* **Action item**:
Provide again, from the entries below, every line from the one containing "Expand the Global" through the one containing "Given: Click the golden winged scarab beetle", exactly as written, and no other line.

(Stored data entries)
########################################
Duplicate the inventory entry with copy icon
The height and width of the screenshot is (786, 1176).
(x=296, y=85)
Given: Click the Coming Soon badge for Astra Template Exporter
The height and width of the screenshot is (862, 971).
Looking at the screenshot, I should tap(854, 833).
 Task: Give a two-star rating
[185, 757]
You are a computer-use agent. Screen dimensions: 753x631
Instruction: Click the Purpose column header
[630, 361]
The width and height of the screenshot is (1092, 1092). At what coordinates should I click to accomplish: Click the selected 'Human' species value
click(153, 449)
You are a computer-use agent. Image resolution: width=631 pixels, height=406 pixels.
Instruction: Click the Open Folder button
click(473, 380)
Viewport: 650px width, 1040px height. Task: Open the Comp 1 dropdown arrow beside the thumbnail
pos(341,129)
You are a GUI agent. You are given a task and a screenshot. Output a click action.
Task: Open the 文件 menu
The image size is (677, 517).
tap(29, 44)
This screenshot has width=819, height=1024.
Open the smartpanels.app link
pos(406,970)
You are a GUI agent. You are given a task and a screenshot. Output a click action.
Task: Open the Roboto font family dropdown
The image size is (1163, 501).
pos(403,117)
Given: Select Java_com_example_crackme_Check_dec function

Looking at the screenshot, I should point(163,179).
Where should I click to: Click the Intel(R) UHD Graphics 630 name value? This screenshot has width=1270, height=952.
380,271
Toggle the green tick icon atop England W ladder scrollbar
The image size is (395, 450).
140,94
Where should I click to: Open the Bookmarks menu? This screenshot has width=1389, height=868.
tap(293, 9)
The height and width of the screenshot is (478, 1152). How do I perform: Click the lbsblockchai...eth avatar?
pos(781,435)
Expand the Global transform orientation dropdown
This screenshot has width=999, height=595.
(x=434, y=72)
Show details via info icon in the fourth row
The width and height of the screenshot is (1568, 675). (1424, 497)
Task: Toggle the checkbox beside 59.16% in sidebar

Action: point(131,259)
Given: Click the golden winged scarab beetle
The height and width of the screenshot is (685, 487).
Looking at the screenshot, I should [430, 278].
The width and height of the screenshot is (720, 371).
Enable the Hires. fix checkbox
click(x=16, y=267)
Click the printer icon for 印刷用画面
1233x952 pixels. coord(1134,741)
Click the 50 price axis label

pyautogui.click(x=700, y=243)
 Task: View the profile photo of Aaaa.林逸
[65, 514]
########################################
* **Task answer**:
Expand the Global transform orientation dropdown
This screenshot has width=999, height=595.
(x=434, y=72)
Show details via info icon in the fourth row
The width and height of the screenshot is (1568, 675). (1424, 497)
Task: Toggle the checkbox beside 59.16% in sidebar

Action: point(131,259)
Given: Click the golden winged scarab beetle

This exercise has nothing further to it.